Veterans and health professionals have been saying to us for a long time, 'You need to increase fees.' The royal commission said to us, 'Increase the fees.' That is what this budget is delivering so that our veterans get better access to health care. That is what you're seeing reflected in the budget and the additional funding that is going into implementing royal commission recommendations as well. (Time expired)
3:01 pm
Emma Comer (Petrie, Australian Labor Party) Share this | Link to this | Hansard source
My question is to the Minister for Aged Care and Seniors. How is the Albanese Labor government's budget building Australia's future through historic investment into aged care?
3:02 pm
Sam Rae (Hawke, Australian Labor Party, Minister for Aged Care and Seniors) Share this | Link to this | Hansard source
I thank the member for Petrie. She's an extraordinary representative for her community and she stands up for older people every single day. Last night the Treasurer delivered a budget that is responsible, that is ambitious and that is squarely focused on building Australia's future. It's a budget that backs workers and strengthens Medicare. It builds the homes, the workforce and the skills that this country needs for the decades ahead. For older Australians in need of care, it builds more aged-care beds and improves home care so that more older Australians can access the high-quality aged care they deserve.
We cannot build the Australia of tomorrow without delivering on our promise to the people who built the Australia of today. That's why at the centre of our aged care agenda in this budget there is a significant boost to residential aged care. Labor has already invested more than a billion dollars through the Aged Care Capital Assistance Program since 2022, and we're not stopping there. In response to the accommodation pricing review, we're building on our record investments to deliver more beds in the places that need them most, built in partnership with a sector that we're determined to keep strong and sustainable in the interests of every older Australian. These are 5,000 real beds every year for the parents and grandparents that raised each of us. It'll mean real jobs in care and in construction. It'll mean older Australians getting the care they need closer to home sooner. It'll have a particular focus on ensuring those who need financial support to get into appropriate aged care are never left behind.
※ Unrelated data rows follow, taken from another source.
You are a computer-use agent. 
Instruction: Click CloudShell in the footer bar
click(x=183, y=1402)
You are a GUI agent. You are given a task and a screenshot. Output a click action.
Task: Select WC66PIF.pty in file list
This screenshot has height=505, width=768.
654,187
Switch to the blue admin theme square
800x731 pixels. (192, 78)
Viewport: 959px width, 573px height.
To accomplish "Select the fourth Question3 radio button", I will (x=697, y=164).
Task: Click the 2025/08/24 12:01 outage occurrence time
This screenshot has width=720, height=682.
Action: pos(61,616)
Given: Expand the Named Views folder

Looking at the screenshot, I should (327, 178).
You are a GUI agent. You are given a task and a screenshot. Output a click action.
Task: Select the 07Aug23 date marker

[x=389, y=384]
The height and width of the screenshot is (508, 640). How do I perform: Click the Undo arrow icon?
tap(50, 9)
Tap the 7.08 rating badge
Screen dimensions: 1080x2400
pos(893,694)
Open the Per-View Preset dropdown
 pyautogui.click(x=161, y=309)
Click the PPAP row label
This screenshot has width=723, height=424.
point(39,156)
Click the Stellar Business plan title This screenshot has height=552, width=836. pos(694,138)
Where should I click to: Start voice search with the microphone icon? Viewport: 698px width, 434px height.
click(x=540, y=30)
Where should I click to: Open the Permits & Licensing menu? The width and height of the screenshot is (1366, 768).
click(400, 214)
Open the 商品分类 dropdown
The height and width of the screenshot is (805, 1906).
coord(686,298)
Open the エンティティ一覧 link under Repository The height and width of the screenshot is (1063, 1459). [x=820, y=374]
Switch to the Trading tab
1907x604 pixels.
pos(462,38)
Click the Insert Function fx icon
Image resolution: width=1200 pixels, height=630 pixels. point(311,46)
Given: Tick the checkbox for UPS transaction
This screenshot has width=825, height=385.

This is a budget that lives Labor's values. First Nations elders who have received Stolen Generations redress payments will no longer have those payments counted against them in residential aged care means assessments. That's the right thing to do. This budget will continue our work to make sure that more Australians can age at home with dignity, purpose and quality care. No older Australian with a place in the Support at Home program will be out of pocket for help with showering, dressing or continence care. We'll extend care for older Australians in the final weeks of their lives, giving them continuity and certainty so they can focus on precious moments with their loved ones.
This is what a responsible, ambitious budget looks like. It builds on our generational reforms and record-breaking investments in aged care. It shows we've listened to older Australians, to their families, to workers and to providers. And it delivers on our promise to build a fairer and more compassionate aged-care system that every Australian can trust. It is one more step in this Labor government's careful, considered work of building an aged-care system worthy of the Australians who rely on it every single day.